Le cinquième alinéa de l'article fait de l'article 19-1 de la loi du 4 août 1994 une disposition d'ordre public, ce qui signifie qu'aucune convention ne pourra s'en écarter.
Enfin, le dernier alinéa de l'article 1er étend cette interdiction à la langue utilisée pour l'enseignement, les examens, les concours, les thèses et les mémoires dans les établissements publics et privés d'enseignement. Là encore, il ne s'agit nullement de chercher à combattre les motivations qui peuvent exister à la promotion de telles pratiques, mais bien de mettre les élèves, candidats et étudiants dans une situation de stricte égalité.
Mes chers collègues, cette proposition de loi n'est pas un texte de combat : elle ne vise aucunement à aller contre la promotion indispensable de l'égalité entre les femmes et les hommes.
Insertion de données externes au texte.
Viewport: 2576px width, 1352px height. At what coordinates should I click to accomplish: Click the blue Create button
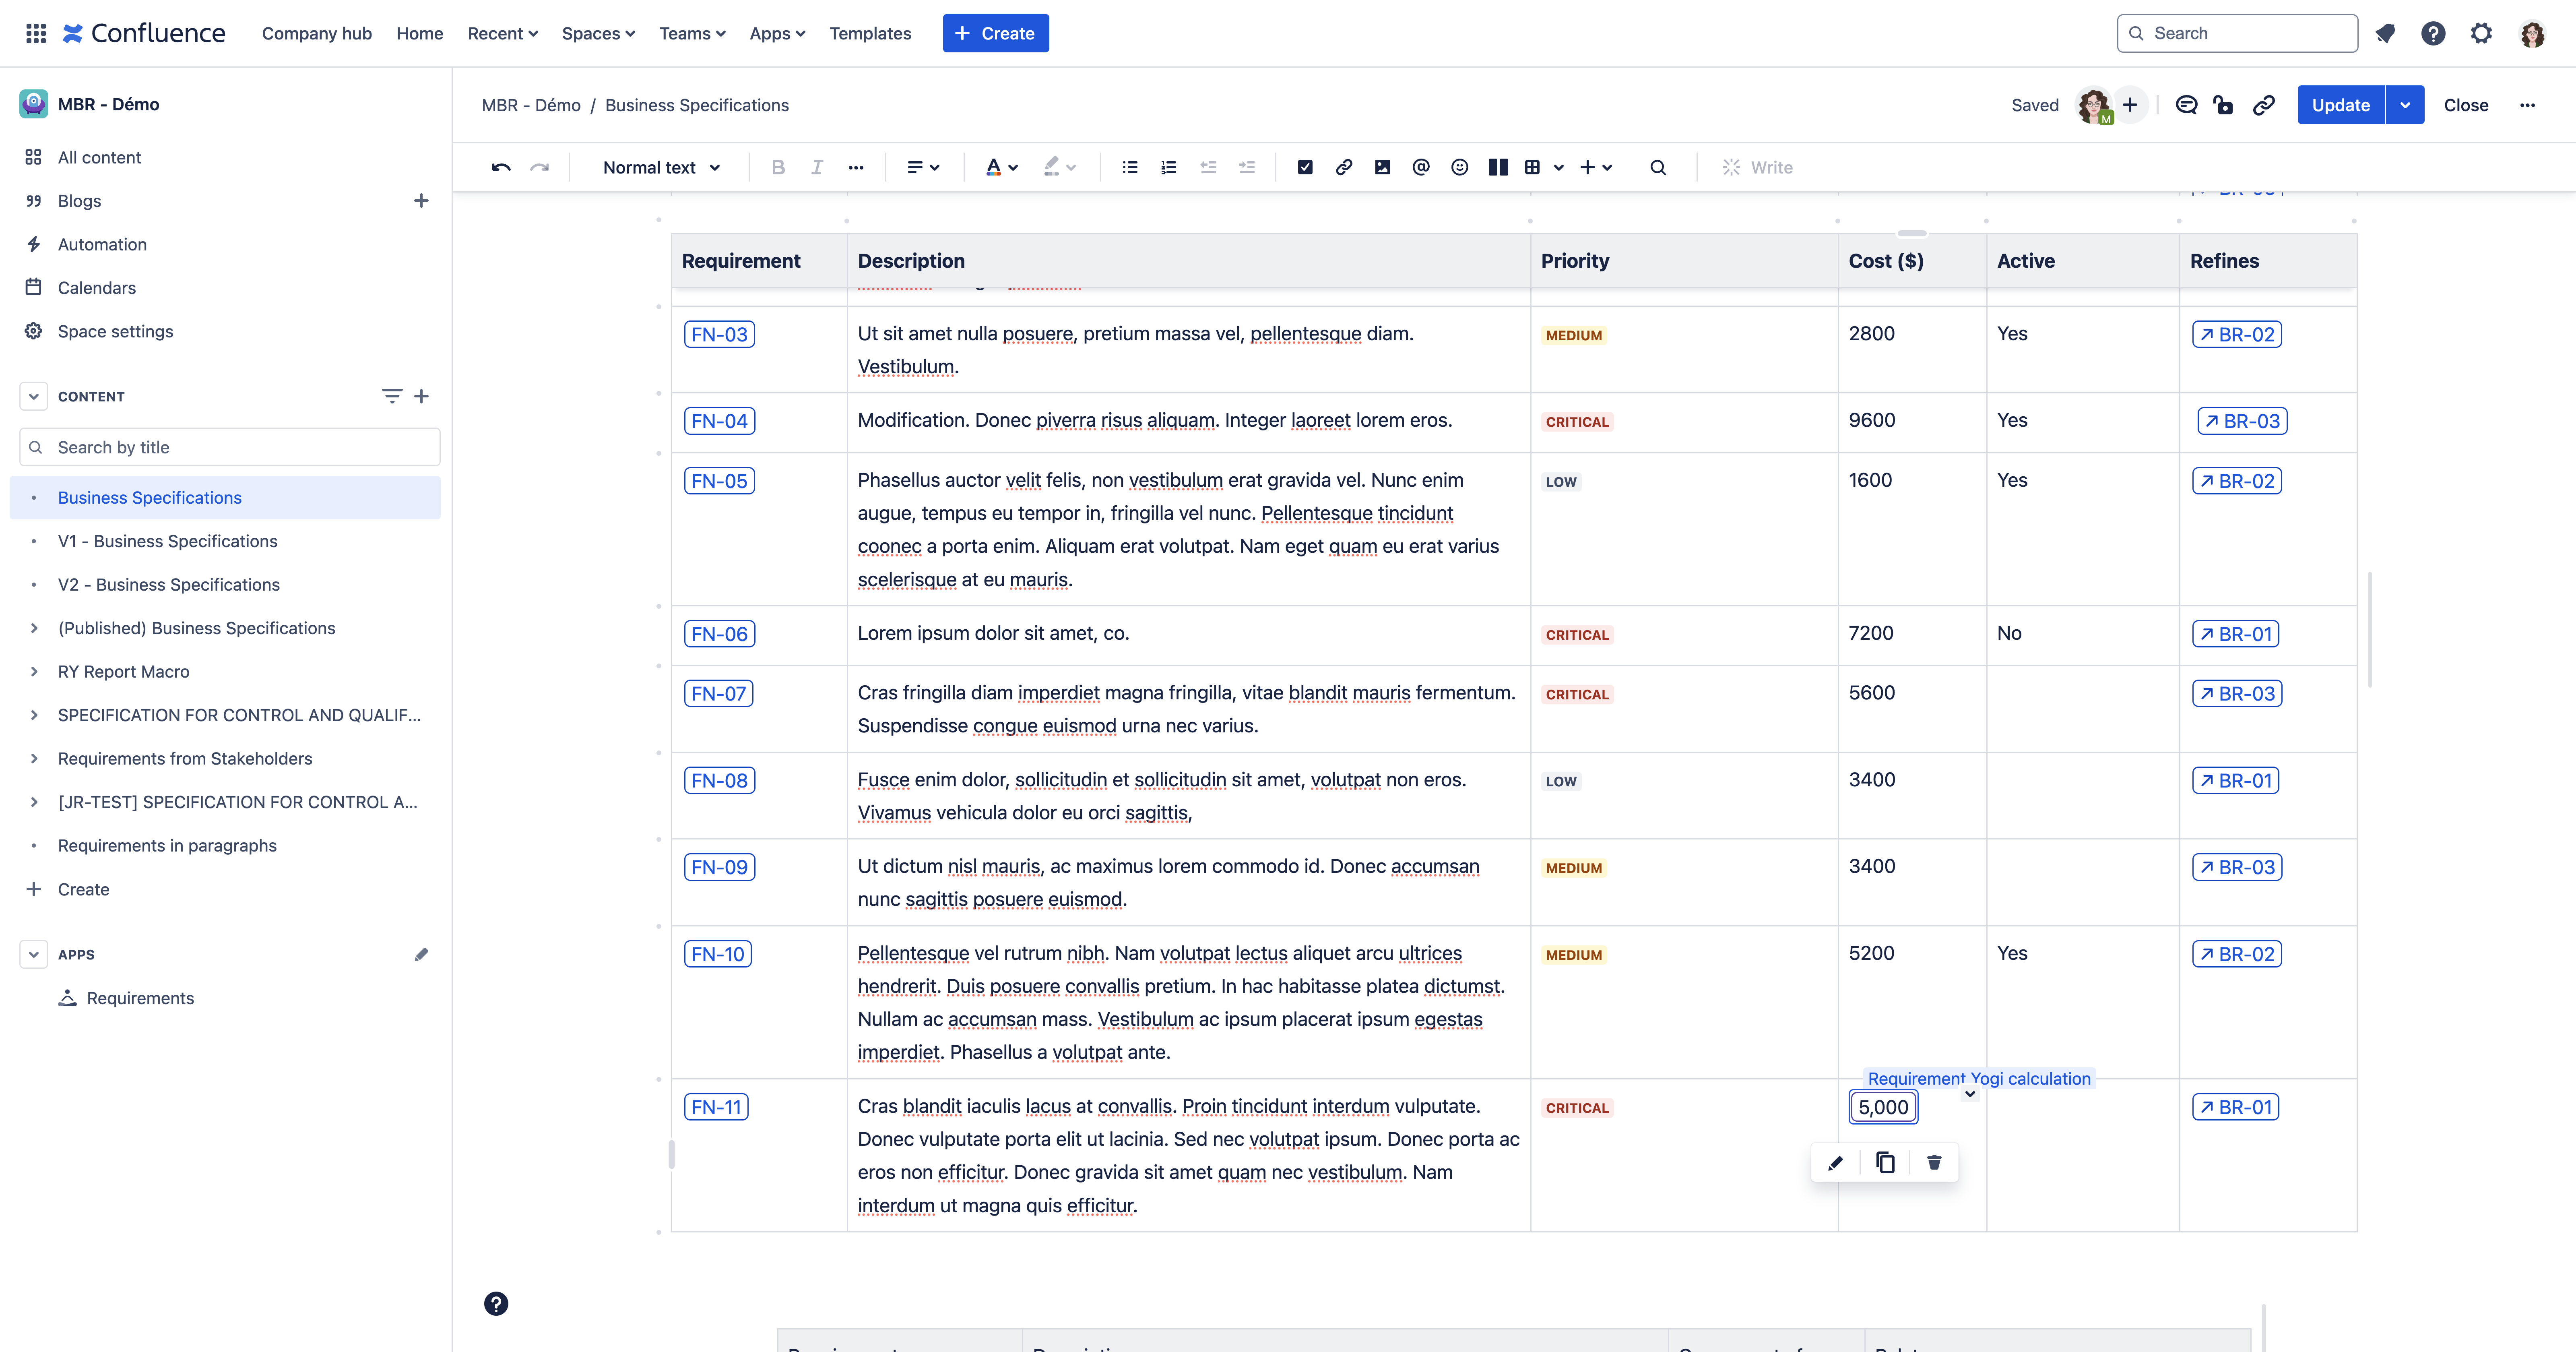pos(995,33)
Il n'est ainsi nullement question d'aller contre la féminisation des titres et des fonctions, ou d'interdire le « Mesdames, messieurs ».
La proposition de loi dont nous allons débattre s'inscrit dans la droite ligne de la loi Toubon qu'elle vise à enrichir : elle partage avec elle le souci de protéger l'intégrité de la langue et la volonté d'en préserver l'accessibilité. Je crois réellement que nos débats permettront de dégager un accord – nous accepterons de nombreux amendements – fondé sur ces objectifs et de parvenir à un texte concerté pour la défense du patrimoine commun qu'est la langue française, ce trésor que Paul Valéry qualifiait de « saint langage » et « d'honneur des hommes ».